#### MATERIALS PROVIDED ####

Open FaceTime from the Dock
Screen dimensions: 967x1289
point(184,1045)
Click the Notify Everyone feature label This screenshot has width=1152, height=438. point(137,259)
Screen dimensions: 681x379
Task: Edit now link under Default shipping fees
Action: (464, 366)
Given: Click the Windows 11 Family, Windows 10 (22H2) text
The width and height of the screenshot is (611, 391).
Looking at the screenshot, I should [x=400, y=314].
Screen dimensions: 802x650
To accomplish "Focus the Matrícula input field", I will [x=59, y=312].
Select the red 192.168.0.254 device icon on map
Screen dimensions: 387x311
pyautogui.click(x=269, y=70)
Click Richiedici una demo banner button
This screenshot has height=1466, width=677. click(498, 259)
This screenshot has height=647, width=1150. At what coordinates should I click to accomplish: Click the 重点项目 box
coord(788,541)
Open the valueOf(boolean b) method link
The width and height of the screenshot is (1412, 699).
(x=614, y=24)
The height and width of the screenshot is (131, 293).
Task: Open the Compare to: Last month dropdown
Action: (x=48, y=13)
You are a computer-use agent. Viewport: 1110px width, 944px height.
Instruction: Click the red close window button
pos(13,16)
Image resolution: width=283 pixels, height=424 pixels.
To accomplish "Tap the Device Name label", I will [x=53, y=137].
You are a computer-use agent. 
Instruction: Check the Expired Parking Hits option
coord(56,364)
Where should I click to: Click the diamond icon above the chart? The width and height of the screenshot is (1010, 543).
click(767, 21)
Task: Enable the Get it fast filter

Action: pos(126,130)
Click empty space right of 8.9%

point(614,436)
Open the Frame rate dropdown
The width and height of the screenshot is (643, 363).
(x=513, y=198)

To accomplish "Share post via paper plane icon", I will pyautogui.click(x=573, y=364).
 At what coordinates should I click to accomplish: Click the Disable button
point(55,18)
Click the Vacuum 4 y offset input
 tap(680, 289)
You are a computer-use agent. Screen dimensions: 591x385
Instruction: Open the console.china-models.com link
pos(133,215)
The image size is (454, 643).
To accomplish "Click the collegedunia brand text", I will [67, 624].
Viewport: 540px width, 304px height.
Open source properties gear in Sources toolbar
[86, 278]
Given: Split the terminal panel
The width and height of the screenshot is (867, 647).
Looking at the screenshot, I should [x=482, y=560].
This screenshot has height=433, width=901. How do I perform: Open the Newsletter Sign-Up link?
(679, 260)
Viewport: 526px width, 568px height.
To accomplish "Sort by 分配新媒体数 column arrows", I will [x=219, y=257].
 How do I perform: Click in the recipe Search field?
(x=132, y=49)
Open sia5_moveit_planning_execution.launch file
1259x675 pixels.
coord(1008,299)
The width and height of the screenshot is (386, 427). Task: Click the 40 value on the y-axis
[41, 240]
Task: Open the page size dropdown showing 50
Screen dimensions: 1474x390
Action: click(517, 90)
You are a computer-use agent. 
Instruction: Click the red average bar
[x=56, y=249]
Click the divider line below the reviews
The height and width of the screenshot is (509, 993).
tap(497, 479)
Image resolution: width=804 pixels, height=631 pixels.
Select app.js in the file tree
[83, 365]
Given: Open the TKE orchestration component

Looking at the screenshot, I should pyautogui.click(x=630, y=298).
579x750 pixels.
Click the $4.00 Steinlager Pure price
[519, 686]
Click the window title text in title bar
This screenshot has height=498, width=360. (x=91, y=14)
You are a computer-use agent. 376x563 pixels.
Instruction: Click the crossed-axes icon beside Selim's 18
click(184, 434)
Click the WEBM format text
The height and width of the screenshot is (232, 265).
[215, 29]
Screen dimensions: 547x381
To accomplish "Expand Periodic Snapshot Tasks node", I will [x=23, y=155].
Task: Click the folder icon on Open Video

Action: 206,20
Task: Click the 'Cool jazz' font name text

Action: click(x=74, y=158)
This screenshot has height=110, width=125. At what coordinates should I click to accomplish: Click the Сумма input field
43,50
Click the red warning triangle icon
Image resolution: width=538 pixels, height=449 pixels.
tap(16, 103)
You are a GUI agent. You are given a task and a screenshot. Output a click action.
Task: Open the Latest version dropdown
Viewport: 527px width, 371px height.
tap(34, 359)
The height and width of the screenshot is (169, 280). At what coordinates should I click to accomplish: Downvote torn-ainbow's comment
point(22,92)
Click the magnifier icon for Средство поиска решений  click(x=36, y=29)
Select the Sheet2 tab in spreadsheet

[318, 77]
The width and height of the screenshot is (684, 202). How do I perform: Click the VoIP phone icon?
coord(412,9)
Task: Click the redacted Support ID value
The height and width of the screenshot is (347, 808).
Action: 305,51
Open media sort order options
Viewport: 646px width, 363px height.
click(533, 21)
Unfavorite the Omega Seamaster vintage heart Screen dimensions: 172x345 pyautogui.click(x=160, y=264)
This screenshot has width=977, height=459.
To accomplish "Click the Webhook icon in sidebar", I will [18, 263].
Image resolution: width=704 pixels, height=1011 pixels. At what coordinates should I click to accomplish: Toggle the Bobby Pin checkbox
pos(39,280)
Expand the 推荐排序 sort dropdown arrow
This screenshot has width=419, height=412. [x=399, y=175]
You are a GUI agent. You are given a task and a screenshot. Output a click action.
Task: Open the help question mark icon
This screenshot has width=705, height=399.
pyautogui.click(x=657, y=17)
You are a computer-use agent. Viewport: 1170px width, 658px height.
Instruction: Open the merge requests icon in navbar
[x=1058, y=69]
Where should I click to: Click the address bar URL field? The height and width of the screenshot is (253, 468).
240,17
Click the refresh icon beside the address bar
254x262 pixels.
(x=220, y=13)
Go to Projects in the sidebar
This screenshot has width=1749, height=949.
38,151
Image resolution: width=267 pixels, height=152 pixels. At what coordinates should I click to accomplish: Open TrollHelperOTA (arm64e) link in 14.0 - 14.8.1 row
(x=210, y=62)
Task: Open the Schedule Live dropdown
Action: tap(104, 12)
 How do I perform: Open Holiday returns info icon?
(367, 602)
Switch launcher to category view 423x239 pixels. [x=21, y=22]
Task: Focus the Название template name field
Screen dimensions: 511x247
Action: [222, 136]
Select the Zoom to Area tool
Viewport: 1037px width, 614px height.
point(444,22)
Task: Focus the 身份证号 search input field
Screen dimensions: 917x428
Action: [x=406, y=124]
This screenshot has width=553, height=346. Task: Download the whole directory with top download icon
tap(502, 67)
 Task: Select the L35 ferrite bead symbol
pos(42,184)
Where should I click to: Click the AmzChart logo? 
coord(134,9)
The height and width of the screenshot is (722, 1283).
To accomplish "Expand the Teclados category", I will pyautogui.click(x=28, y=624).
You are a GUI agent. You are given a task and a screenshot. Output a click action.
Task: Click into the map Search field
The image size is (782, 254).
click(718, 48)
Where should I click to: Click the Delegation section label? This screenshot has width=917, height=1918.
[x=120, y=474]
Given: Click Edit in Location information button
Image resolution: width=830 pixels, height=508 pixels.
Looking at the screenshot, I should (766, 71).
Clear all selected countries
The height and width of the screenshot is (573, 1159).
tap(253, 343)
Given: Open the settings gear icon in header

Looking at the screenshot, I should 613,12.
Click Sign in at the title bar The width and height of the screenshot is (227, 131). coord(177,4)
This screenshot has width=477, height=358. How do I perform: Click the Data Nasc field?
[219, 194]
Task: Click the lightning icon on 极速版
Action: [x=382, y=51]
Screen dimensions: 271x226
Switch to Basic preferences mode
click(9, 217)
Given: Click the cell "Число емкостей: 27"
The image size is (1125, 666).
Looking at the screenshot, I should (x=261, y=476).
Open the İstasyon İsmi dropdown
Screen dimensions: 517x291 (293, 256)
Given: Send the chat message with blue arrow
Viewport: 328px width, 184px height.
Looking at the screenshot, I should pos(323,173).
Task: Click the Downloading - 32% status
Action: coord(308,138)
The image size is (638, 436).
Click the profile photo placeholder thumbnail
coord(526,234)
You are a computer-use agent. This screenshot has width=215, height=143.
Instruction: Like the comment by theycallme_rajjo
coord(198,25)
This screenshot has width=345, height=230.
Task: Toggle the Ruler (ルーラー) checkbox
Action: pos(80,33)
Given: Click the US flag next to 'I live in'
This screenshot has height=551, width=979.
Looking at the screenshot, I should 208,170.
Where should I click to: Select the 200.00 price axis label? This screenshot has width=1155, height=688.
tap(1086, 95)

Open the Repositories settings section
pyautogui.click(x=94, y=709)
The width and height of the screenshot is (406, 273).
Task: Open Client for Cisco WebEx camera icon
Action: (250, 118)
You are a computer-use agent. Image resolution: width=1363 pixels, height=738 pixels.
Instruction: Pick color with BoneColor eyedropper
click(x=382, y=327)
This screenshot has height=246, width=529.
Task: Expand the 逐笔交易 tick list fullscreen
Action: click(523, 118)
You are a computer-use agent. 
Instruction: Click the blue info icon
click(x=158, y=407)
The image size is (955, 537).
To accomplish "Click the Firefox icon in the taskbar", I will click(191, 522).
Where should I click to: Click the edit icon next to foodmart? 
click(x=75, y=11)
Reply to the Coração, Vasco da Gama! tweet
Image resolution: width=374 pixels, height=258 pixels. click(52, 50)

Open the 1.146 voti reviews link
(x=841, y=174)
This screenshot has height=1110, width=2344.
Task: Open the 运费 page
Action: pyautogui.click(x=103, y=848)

####

TASK DESCRIPTION: Render the items from the very first line through the line containing "Looking at the screenshot, I should [x=400, y=314].", both included, as a Markdown table with the columns Row and Line. Number each row and leave out blank lines.

ANSWER TO THE EXERCISE:
| Row | Line |
|---|---|
| 1 | Open FaceTime from the Dock |
| 2 | Screen dimensions: 967x1289 |
| 3 | point(184,1045) |
| 4 | Click the Notify Everyone feature label This screenshot has width=1152, height=438. point(137,259) |
| 5 | Screen dimensions: 681x379 |
| 6 | Task: Edit now link under Default shipping fees |
| 7 | Action: (464, 366) |
| 8 | Given: Click the Windows 11 Family, Windows 10 (22H2) text |
| 9 | The width and height of the screenshot is (611, 391). |
| 10 | Looking at the screenshot, I should [x=400, y=314]. |